Soldats américains en Afghanistan © Reuters/O. PopovRenforts ou non ? Partir ou rester ? Les dirigeants des pays engagés en Afghanistan doivent faire face à un dilemme. Face à une opinion publique de plus en plus opposée à l'intervention contre les talibans, ils doivent prendre en compte les demandes des militaires sur place.
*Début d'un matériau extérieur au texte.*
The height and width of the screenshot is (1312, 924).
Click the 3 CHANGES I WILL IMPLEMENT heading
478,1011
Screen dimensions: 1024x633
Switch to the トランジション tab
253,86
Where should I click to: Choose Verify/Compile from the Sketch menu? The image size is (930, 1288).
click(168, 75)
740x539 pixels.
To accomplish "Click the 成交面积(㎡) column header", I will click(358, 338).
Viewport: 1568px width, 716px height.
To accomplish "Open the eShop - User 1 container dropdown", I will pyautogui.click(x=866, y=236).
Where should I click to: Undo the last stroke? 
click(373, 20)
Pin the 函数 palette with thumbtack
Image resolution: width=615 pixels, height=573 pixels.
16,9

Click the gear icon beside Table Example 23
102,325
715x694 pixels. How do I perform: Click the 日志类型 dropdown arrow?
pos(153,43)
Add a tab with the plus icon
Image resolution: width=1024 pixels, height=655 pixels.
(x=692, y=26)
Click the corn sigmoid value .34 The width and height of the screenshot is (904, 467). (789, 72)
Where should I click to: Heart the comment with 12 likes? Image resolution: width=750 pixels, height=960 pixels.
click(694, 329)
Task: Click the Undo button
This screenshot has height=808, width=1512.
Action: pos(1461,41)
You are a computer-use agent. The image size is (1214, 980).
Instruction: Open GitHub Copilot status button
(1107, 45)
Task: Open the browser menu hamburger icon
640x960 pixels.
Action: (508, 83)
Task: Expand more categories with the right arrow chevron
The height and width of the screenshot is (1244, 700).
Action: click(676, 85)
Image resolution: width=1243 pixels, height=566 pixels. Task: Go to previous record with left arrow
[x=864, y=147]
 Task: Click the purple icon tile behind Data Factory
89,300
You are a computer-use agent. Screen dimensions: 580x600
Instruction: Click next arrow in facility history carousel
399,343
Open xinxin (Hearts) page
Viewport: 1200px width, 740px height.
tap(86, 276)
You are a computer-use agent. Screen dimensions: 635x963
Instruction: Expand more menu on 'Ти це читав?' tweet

Or pour le général McChrystal, commandant en chef des forces américaines et de l'Otan dans le pays, la situation est simple : s'il ne reçoit pas de renforts, la guerre sera perdue. Sa conclusion était censée rester confidentielle . Mais son rapport de 66 pages, destiné à Robert Gates, le ministre de la Défense, et à Barack Obama, a fait l'objet d'une "fuite" pour atterrir sur les bureaux du Washington Post et du New York Times.
L'Italie sur le départ ?
"Echouer à reprendre l'initiative et à mettre un terme à l'actuelle offensive des insurgés à court terme -en attendant que les capacités de sécurité afghanes murissent- risque de nous amener à une situation où il ne serait plus possible de vaincre", écrit le général McChrystal. Il souligne surtout que la mission a "manqué de ressources dès le départ" et "continue d'en manquer". Faute de moyens supplémentaires, la coalition risque "un conflit plus long, plus de victimes, des coûts plus élevés et, au final, une érosion cruciale de soutien politique. Chacun de ces risques (...), peut entraîner un échec probable de la mission", prévient-il. Il ne fait néanmoins pas de demande chiffrée -62.000 soldats américains sont actuellement présents, aux côtés de 38.000 alliés.
Cette demande intervient à un moment critique. Après la bavure de Kunduz -des civils tués dans une frappe ordonnée par un officier allemand-, l'intervention devient de plus en plus impopulaire en Europe. Et après la mort de six soldats italiens la semaine dernière, Silvio Berlusconi souhaite désormais faire rentrer ses troupes au plus vite.